Effect of Bexarotene on Abeta in APP Tg Mice Expressing ApoE3 and ApoE4

Funding year(s): 
2011
Funding to date: 
$100,000

The goal of this project is to determine the effects of bexarotene on both Abeta and ApoE metabolism in the presence of human Abeta and human ApoE isoforms (any of two or more functionally similar proteins that have a similar but different amino acid sequence) because it is relevant to potential effects of similar drugs in humans.

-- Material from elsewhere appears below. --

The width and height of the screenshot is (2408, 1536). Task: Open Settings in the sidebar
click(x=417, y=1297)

A large amount of data strongly suggests the aggregation and deposition of the Abeta peptide in the brain is the initiating event in the pathological cascade known as Alzheimer’s disease (AD). This event appears to initiate a series of events, including exacerbation of Tau-related pathology, direct damage to neurons and synapses and damage to blood vessels from cerebral amyloid angiopathy (CAA). ApoE is the strongest genetic risk factor for AD, and is an important component of amyloid plaques that plays a direct role in determining whether, when and how much Abeta deposits accumulate in the brain (for review, see (Kim et al., 2009a)). The laboratory of Gary Landreth has found that activation of the retinoid X receptor (RXR) pathway, by a drug called bexarotene, strongly alters the levels of several proteins linked to lipid metabolism in the brain, including ApoE, ABCA1 and others. His lab also has found that bexarotene has very strong effects in decreasing soluble Abeta levels over hours as well as clearing amyloid plaques over days.

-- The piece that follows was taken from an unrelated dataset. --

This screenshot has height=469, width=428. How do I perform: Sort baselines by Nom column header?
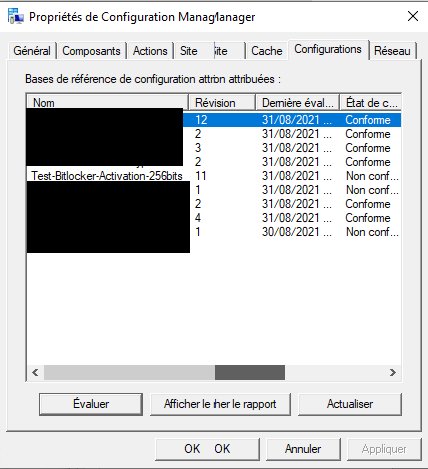click(107, 103)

This finding has important treatment implications for AD. The Landreth lab data shows the effects of bexarotene on Abeta require ApoE; however, the experiments were done in mice that express murine ApoE. While murine ApoE is homologous to human ApoE, it is not identical at the amino acid level and some properties are different. For example, in APP transgenic mice that develop Abeta deposition, murine ApoE is much more amyloidogenic than any of the human ApoE isoforms (Fagan et al., 2002; Holtzman et al., 2000; Holtzman et al., 1999). Thus, it is important to determine the effects on bexarotene on both Abeta and ApoE metabolism in the presence of human Abeta and human ApoE isoforms, as this is more relevant to potential effects of this or similar drugs in humans. In these experiments, they will utilize 5XFAD mice, which express human mutant APP that leads to Abeta deposition beginning at around 4 months of age. The 5X FAD mice express human ApoE3 and human ApoE4. They will assess the effects of bexarotene on interstitial fluid Abeta levels over hours as well as its effects on behavior and Abeta deposition and associated pathology over weeks and months.

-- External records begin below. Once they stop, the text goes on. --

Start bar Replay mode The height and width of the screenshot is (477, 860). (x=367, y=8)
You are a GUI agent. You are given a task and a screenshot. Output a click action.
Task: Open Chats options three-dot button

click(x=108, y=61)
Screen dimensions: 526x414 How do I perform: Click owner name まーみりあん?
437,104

Design, Synthesis and Characterization of Novel and Potent Gamma Secretase Modulators: Physiochemical and Pharmacokinetic Properties

Funding year(s): 
2009
Funding to date: 
$200,000

During the past year, our laboratory at UCSD (Wagner laboratory), in close collaboration with the Tanzi laboratory at MGH, discovered, synthesized and characterized (in vitro) a novel series of molecules able to potently prevent the formation of what is currently thought to be the pathogenic culprit of Alzheimer’s disease (AD). Through the use of novel, selective and proprietary chemical substitutions, in conjunction with an arsenal of biochemical screening assays (carried out at both UCSD and MGH), we were able to demonstrate structure activity relationships (SAR) that support these SGSMs as very promising, potent and potentially disease modifying therapeutic agents for AD. The next step in the evaluation of the most potent and with the best aqueous solubility or the most water soluble SGSMs, which would be the focus of year two of the CAF-funded project, will entail a thorough pharmacological or in vivo examination of these molecules in order to identify the best or the “lead” drug candidate.